Line by line, reproduce exactly the beginning of the listing below, ending with the line that contains "Select the OIDC" and adding nothing.
--- START ---
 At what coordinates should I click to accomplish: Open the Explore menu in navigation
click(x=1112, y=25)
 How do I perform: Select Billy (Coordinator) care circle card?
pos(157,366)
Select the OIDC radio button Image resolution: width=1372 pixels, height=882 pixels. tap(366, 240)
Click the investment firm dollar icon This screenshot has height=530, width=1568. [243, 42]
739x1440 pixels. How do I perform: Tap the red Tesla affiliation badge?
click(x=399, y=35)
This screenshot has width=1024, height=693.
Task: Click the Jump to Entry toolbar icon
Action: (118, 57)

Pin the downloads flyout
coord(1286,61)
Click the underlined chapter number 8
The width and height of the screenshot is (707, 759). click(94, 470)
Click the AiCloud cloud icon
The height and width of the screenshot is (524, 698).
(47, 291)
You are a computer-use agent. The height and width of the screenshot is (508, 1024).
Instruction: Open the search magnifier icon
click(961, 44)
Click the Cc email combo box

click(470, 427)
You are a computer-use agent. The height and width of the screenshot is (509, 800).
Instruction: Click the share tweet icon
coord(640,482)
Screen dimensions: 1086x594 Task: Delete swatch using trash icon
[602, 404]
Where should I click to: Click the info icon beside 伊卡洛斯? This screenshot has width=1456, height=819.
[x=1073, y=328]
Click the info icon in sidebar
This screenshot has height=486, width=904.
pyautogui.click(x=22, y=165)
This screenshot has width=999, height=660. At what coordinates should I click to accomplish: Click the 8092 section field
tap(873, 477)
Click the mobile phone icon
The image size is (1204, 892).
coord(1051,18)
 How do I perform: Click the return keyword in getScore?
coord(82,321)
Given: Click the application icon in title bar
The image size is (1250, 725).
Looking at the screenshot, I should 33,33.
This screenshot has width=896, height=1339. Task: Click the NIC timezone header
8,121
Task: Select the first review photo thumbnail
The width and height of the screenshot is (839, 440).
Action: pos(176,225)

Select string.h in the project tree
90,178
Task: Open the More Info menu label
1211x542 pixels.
--- END ---
#### RESPONSE
 At what coordinates should I click to accomplish: Open the Explore menu in navigation
click(x=1112, y=25)
 How do I perform: Select Billy (Coordinator) care circle card?
pos(157,366)
Select the OIDC radio button Image resolution: width=1372 pixels, height=882 pixels. tap(366, 240)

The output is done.